• What to produce
Continue the discernment post about the values of The Bridge Montrose, picking up right after its final sentence.
Provided text Block Start
Practicing Discernment: The Values for The Bridge Montrose in Houston, Texas

This post is a discernment exercise. This post contains the values of The Bridge Montrose, an EFCA Church in Houston, Texas. How would evaluate the values of this church? Any red flags or warnings? Or does this appear to be okay? Feel free to discuss and pick this apart. 

“Intelligence is something we are born with. Thinking is a skill that must be learned.”

Edward De Bono

“To live is to think.”

Marcus Cicero

That very night the believers sent Paul and Silas to Berea. When they arrived there, they went to the Jewish synagogue. 11 And the people of Berea were more open-minded than those in Thessalonica, and they listened eagerly to Paul’s message. They searched the Scriptures day after day to see if Paul and Silas were teaching the truth. 12 As a result, many Jews believed, as did many of the prominent Greek women and men.
Provided text Block End
Given information Block Start
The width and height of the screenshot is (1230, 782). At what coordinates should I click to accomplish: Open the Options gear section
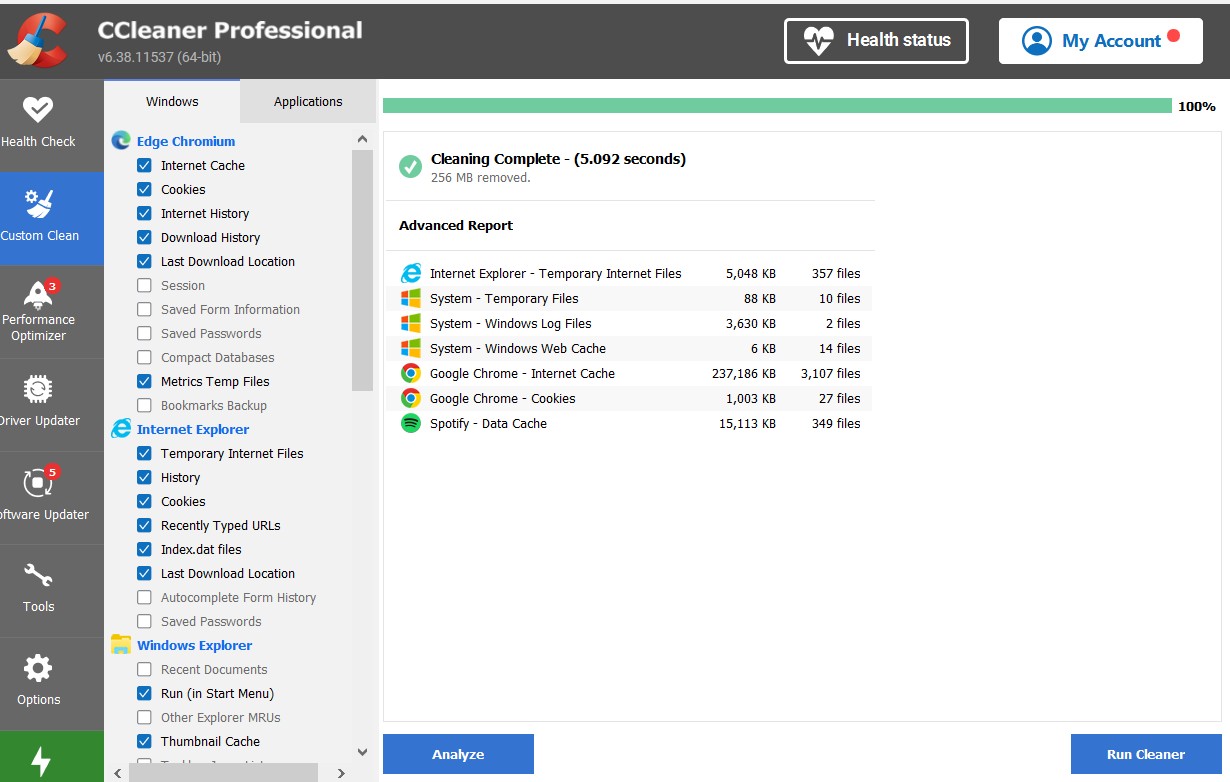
Given information Block End
Given information Block Start
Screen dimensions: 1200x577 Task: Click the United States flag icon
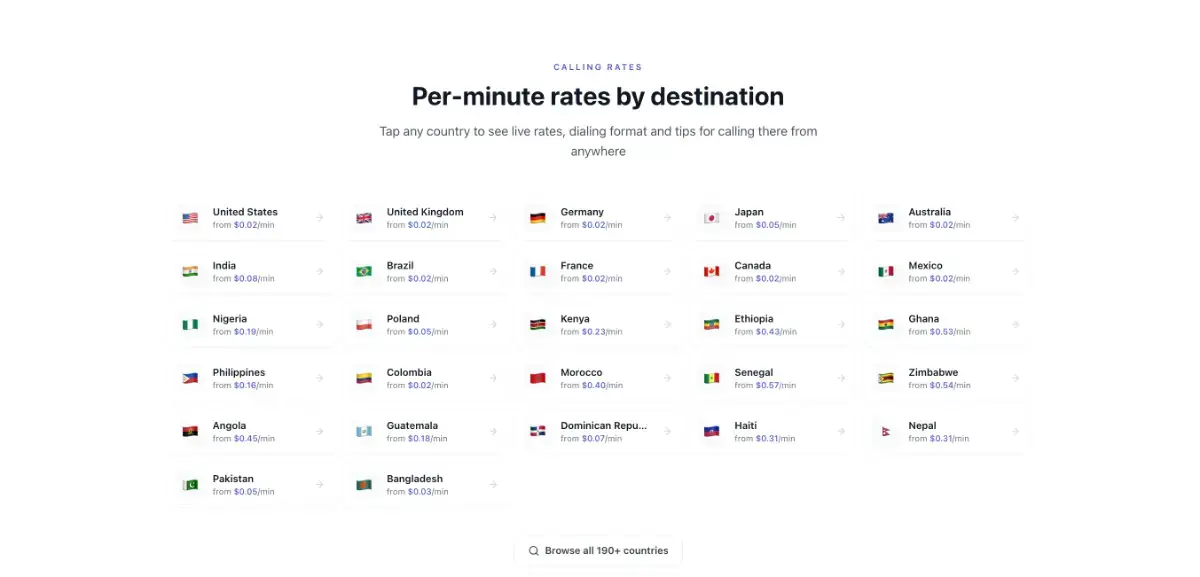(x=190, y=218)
Given information Block End
Given information Block Start
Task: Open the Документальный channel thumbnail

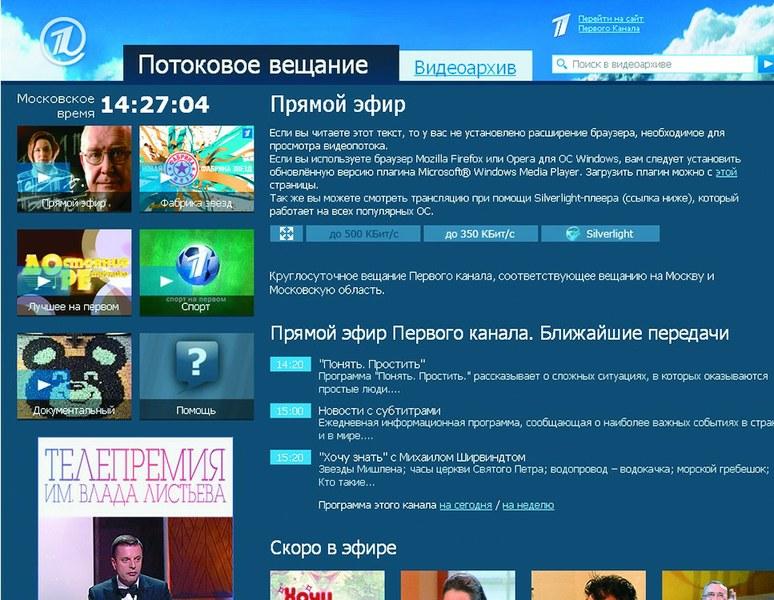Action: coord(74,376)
Given information Block End
• Response
Acts 17: 10-12 NLT

Empire State Building in New York City

This blog likes run discernment exercises that will allow people to think critically for themselves and to study what a church is saying. This blog wants to get people to think for themself and to think in a constructive way that is creative. I have not done this in a while but I want to have another discernment exercise of an EFCA church. After all this blog pays attention to the EFCA and reads and researches the organization. The Bridge Montrose is an EFCA Church in Houston, Texas. Its led by Heath Haynes. On the webpage of The Bridge Montrose they express their values. How would you look at their values? Is this healthy for a church? Or does this raise red flags and would you stay away from this organization. Feel free to study their values and discuss below.


values

 Together in Biblical Community

Living as a family journeying together towards Jesus with the postures of Shared Life, Shared Worship, and Shared Service.
Scripture – Acts 2:42-46John 13:34-35Romans 12:4-81 Thessalonians 2:8

Missional to the Community

Living as a family AND living deployed from our neighbors to the ends of the earth for the Gospel mission, understanding that every Christian is a disciplemaker and every disciplemaker is a missionary with a mission field to claim.
Scripture – Jeremiah 29:7Ezekiel 3:18Matthew 5:14-16John 1:14John 15:15John 17:1-26Acts 2:47

Living Under Biblical Authority

It is our joy to submit our entire lives to God’s leading through His commands and teaching in all Scripture (the Bible) because it shows us who God is through revealing His will and Character as well as showing us who we are and our purpose in life.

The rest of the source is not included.